Just as in quantitative data analysis, ensuring reliability and validity is crucial in content analysis.

  • Reliability refers to the consistency of the coding scheme, while validity concerns whether the analysis truly reflects the data’s intended meaning. To enhance reliability, researchers often use intercoder reliability, where multiple coders independently code the text and then compare results (Lombard, Snyder-Duch, & Bracken, 2002).

  • Validity can be strengthened through pilot testing of the coding scheme and by using a well-defined theoretical framework to guide the analysis (Riffe, Lacy, & Fico, 2014).

Challenges and considerations

One of the main challenges in content analysis is managing subjectivity, especially in qualitative content analysis. Researchers’ biases and perspectives can influence the interpretation of texts.

To mitigate this, transparency in the coding process and a clear delineation of steps taken in the analysis are essential (Hsieh & Shannon, 2005). Additionally, the evolving nature of language, especially in rapidly changing mediums like social media, poses a challenge in maintaining the relevance and accuracy of coding schemes.

References

  • Berelson, B. (1952). Content Analysis in Communication Research. Free Press.

  • Hsieh, H. F., & Shannon, S. E. (2005). Three Approaches to Qualitative Content Analysis. Qualitative Health Research, 15(9), 1277-1288.
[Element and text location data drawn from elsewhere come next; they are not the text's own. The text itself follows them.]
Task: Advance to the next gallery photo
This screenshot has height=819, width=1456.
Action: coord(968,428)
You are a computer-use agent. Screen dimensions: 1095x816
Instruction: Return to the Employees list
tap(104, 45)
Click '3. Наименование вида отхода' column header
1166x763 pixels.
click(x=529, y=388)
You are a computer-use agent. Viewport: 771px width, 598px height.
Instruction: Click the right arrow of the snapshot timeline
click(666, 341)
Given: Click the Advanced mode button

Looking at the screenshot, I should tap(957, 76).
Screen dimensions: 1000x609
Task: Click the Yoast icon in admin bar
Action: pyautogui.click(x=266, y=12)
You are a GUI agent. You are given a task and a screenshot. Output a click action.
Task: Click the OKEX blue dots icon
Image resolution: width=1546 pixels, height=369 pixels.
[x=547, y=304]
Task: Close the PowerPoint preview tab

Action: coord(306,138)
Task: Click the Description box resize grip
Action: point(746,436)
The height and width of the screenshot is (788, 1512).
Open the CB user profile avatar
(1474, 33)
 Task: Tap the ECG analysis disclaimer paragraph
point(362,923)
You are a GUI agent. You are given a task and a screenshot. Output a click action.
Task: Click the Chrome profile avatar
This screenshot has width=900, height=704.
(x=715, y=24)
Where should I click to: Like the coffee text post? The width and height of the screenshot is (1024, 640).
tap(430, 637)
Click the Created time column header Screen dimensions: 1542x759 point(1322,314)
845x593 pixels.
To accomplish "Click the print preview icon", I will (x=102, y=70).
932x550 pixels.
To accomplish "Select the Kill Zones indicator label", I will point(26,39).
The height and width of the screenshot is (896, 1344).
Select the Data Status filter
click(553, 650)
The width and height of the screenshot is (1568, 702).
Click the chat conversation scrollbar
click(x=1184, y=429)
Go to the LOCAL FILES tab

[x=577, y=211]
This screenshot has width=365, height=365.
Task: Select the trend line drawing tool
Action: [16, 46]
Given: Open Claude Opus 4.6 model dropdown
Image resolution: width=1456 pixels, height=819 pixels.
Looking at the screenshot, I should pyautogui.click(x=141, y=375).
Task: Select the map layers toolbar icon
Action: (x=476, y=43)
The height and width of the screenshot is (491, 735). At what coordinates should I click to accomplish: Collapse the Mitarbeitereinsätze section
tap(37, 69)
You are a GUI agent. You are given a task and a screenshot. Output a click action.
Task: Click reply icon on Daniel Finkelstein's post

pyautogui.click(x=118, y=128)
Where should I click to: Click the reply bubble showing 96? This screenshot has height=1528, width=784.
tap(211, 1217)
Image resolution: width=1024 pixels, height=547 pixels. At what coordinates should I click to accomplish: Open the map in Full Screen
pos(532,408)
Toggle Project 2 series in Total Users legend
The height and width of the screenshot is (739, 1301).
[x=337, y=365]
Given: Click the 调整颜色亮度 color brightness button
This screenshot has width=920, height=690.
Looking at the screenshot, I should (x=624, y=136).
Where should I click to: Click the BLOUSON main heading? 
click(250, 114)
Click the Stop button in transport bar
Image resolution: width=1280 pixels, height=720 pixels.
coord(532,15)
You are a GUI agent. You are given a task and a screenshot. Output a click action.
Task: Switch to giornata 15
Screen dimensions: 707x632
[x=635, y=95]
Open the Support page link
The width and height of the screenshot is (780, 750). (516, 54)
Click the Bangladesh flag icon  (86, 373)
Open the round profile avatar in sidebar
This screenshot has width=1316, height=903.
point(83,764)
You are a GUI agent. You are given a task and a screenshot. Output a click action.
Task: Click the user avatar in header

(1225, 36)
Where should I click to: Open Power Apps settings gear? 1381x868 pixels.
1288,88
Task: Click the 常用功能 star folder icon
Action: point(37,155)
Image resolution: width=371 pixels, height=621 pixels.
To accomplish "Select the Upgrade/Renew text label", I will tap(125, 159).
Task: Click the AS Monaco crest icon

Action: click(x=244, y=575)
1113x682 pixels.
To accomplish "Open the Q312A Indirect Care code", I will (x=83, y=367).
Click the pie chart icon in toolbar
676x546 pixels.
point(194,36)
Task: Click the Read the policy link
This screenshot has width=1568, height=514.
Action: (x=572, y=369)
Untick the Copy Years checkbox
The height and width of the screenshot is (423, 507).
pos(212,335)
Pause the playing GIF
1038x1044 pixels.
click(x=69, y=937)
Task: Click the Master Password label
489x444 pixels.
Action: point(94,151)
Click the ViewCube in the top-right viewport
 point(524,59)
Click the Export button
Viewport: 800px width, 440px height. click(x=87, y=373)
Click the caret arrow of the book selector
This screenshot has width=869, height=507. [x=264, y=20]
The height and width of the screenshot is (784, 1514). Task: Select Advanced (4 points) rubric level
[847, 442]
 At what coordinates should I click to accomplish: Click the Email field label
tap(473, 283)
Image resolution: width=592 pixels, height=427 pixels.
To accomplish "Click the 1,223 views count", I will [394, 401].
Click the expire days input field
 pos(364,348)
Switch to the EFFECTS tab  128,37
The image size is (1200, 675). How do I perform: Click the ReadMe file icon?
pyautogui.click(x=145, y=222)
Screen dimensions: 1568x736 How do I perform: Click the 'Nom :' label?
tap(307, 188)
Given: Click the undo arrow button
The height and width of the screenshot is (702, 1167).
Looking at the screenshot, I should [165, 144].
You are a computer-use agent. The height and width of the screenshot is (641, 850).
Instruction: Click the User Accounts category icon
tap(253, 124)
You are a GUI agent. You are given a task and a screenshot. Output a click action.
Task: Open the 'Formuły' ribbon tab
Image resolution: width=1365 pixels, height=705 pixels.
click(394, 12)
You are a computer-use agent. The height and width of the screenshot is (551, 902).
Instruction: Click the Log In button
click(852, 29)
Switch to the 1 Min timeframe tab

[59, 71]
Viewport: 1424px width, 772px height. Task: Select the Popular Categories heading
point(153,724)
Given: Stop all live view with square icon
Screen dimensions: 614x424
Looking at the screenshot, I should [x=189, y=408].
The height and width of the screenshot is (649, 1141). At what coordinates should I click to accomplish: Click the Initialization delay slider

  • Krippendorff, K. (2013). Content Analysis: An Introduction to Its Methodology (3rd ed.). Sage.

  • Lombard, M., Snyder-Duch, J., & Bracken, C. C. (2002). Content Analysis in Mass Communication: Assessment and Reporting of Intercoder Reliability. Human Communication Research, 28(4), 587-604.

  • Neuendorf, K. A. (2017). The Content Analysis Guidebook (2nd ed.). Sage.

  • Riffe, D., Lacy, S., & Fico, F. (2014). Analyzing Media Messages: Using Quantitative Content Analysis in Research (3rd ed.). Routledge.

  • Schreier, M. (2012). Qualitative Content Analysis in Practice. Sage.